• AIM OF THE EXERCISE
Write the next few paragraphs of the news report on Hunan's unsold tangerines, continuing from its final sentence.

Rumors that maggot of fruit lies had been found millions of tangerines have left thousands of tonnes of fruit rotting unsold, toppling the whole industry chain across China, according to fruit farmers.

 

Tangerine industry endangered by fly rumour

Fruit farmers in Taoyuan county, Hunan Province, dump the tangerines. [http://www.northnews.cn ]

As with many other tangerine farmers, Lin Xuezhen in a remote county in central Hunan Province sighed when staring at her trees.

"The tangerines are definitely going bad on the trees because no one buys," she said.

Her county, named Shimen, one of the famed tangerine producing areas in the province, used to attract more than 3,000 dealers during harvest time.

The province, a major producer of tangerines, expects a direct economic loss of 400 million yuan (about $60 million) as mountains of tangerines sit in the market without buyers, said the local agricultural bureau.

• INPUT DATA
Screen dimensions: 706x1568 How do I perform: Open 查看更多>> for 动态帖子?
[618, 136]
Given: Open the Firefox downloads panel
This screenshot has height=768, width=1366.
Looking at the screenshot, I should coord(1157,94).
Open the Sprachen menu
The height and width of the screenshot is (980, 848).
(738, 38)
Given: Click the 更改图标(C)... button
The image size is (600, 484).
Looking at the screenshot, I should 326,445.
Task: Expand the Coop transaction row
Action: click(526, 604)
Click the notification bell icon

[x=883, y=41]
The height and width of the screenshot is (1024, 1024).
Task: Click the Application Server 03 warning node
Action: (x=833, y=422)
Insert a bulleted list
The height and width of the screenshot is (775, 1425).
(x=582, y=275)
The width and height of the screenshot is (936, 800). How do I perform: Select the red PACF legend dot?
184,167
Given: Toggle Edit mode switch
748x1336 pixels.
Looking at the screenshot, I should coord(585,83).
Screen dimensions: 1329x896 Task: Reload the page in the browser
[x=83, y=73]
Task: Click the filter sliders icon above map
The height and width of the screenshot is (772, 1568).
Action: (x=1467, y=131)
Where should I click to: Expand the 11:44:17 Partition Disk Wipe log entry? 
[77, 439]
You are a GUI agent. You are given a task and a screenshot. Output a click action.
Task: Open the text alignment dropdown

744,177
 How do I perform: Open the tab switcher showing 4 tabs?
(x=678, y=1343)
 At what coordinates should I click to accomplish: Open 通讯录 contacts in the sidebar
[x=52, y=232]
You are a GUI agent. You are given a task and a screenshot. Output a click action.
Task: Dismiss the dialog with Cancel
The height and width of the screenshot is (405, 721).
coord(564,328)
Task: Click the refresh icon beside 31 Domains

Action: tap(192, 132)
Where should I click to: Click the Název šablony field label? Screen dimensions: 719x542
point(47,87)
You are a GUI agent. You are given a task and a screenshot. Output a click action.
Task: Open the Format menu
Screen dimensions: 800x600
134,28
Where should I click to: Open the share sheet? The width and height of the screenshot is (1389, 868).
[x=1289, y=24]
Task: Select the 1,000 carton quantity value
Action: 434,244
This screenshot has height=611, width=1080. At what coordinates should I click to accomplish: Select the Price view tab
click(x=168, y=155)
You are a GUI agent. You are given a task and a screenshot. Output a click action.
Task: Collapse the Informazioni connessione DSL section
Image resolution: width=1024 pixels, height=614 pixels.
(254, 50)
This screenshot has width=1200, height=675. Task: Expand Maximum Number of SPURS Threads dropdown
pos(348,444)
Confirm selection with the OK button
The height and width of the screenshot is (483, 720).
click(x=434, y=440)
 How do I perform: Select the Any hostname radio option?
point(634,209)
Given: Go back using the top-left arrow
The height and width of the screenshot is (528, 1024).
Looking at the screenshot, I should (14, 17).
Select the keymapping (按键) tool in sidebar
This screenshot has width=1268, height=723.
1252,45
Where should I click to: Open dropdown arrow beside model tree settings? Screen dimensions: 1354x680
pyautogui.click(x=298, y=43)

• RESULT FOR THIS TASK
The case is the same in the neighbouring Hubei Province, where 70 percent of its tangerine harvest remains unsold and farmers look set to take a hit of up to 1.5 billion yuan if the scare continues, the local agricultural bureau said.

Customers are driven away by fear of finding maggot in the fruits.

"It's disgusting," said Lan Yanghang, 28, who works for a Shanghai-based finance consulting company, "even thinking of squirmy maggot in tangerines."

He saw some pictures on the Internet showing that some tiny white maggots were hiding in the tangerines; after that he stopped eating them.

The panic was blown up by fast spreading rumours in reports and text messages since September 13, saying that all tangerines had been affected in a small county in southwest China's Sichuan Province.

The remote county is called Wangcang County of Guangyuan City. The Sichuan provincial government confirmed the existence of the maggots but denied the spreading of the infected tangerines, saying that the county was not one of the major tangerine producing areas in the province and only provided fruits for local customers.

Government officials announced its effort, saying that more than 1,200 tonnes of fruits had been disinfected and buried under ground to prevent further spreading and only 12 tonnes of them were found to have pests in them.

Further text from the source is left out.